Volcanoes could heat Mars enough to form liquid water

Volcanoes could heat Mars enough to form liquid water

Volcanic eruptions could provide enough heat so that liquid water periodically seeps into the ancient Martian surface, suggests a new study.

The new findings, presented in Nature Geoscience, may explain the discrepancies between climate models, showing that Mars was never able to have liquid water on its surface, and the clear geological imprints left by the seas and rivers that were formed due to the flow of water.

"There is incontrovertible evidence that Mars was once warm enough to have liquid water on its surface," says one of the authors of the study, Professor James Head of Brown University in Providence, Rhode Island.

"It's pretty difficult to compare this fact with the latest climate models, showing that Mars has always been very, very cold, with too thin an atmosphere, not capable of sufficiently heating the planet so that water can be present on the surface in liquid form," he added.

The leader and lead author of the study, Dr. Itay Halevy from the Weizmann Institute in Tel Aviv, discovered tremendous volcanic activity on Mars about 3, 7 billion years ago, at the same time as water flowed along the surface of the Red Planet, forming river valleys, deltas and lakes . Significant volcanic eruptions on Earth could have caused cooling rather than warming, since particles of sulfuric acid and a thick plume of ash either absorbed solar radiation or reflected it back into space, lowering the temperature at the surface.

But the dust in the atmosphere of Mars softens the effect of cooling, says the head.

"We assume that the early atmosphere of Mars was rather dusty, and our calculations show that a large number of volcanic minerals, such as sulfur dioxide and sulfuric acid, could hold these dust particles, reducing their ability to reflect the sun's rays," he explains.

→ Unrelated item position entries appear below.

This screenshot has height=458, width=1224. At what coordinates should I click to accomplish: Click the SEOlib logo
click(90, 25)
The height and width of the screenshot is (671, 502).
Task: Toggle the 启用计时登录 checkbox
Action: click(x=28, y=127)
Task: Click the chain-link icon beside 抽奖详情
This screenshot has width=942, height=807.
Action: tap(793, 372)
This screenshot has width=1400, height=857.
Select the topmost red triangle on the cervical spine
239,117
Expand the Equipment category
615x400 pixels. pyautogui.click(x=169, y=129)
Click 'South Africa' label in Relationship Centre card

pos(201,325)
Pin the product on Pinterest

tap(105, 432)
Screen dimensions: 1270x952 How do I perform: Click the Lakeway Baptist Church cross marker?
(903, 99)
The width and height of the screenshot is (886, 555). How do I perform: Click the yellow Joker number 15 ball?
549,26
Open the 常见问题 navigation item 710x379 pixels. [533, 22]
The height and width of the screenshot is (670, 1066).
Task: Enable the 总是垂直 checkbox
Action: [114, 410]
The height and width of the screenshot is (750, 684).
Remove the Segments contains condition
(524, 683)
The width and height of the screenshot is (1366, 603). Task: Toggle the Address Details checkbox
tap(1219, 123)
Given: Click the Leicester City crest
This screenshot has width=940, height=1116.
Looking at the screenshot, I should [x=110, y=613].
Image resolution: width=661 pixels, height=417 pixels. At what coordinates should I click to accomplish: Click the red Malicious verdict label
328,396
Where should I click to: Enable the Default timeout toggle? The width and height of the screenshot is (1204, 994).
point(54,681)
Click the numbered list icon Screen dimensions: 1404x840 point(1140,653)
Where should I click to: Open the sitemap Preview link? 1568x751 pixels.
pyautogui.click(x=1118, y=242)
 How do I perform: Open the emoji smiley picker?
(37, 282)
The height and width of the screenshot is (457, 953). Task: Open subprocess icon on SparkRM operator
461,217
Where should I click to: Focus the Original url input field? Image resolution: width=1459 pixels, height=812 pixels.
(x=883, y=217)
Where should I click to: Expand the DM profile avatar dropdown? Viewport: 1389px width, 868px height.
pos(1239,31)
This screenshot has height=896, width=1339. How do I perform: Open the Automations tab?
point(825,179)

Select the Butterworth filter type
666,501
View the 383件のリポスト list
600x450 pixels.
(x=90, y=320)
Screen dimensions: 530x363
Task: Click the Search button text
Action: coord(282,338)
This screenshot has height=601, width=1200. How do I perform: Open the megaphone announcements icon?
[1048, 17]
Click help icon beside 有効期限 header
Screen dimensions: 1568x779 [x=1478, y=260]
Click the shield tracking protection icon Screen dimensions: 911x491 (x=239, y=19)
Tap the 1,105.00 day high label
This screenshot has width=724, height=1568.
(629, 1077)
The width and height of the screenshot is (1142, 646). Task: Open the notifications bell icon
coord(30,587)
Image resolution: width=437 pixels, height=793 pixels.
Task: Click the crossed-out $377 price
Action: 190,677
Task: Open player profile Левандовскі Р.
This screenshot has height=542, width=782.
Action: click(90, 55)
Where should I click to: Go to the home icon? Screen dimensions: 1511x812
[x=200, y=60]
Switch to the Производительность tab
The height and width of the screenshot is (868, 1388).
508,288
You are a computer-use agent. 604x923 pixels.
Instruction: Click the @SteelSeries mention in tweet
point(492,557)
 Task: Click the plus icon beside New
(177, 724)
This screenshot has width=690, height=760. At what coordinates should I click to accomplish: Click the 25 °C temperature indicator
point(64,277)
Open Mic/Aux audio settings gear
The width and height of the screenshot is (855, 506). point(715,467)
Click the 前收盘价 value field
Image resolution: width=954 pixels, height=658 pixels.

The authors found short periods of intense volcanic activity, during which a significant level of greenhouse inducing gaseous sulfur dioxide erupted into the atmosphere, thereby heating the Martian equatorial region enough for it to flow liquid water.

"According to our calculations, during these short periods about 30 percent of the surface of Mars was covered with lava flows."

"If you raise the temperature above zero for several decades to centuries, it will give enough heat to melt ice and snow, and geological features that we see in the Martian valleys and lake basins formed," says the manager. Itai Halevy believes that the climate of early Mars could have some similarities with the cold, desert valleys of McMurdo, which he studied in Antarctica.

“The average annual temperature in the Antarctic dry valleys is below zero, but the peak summer temperature in the daytime can exceed the melting point of ice, forming streams that later freeze again,” Halevy says.

"In the same way, we see that volcanism could raise the temperature in the early climate of Mars above the melting point for centuries, causing episodic periods of water flow and lake formation."

The new study may provide new clues about where to look for fossil remains of any life forms that hypothetically could once have existed on Mars.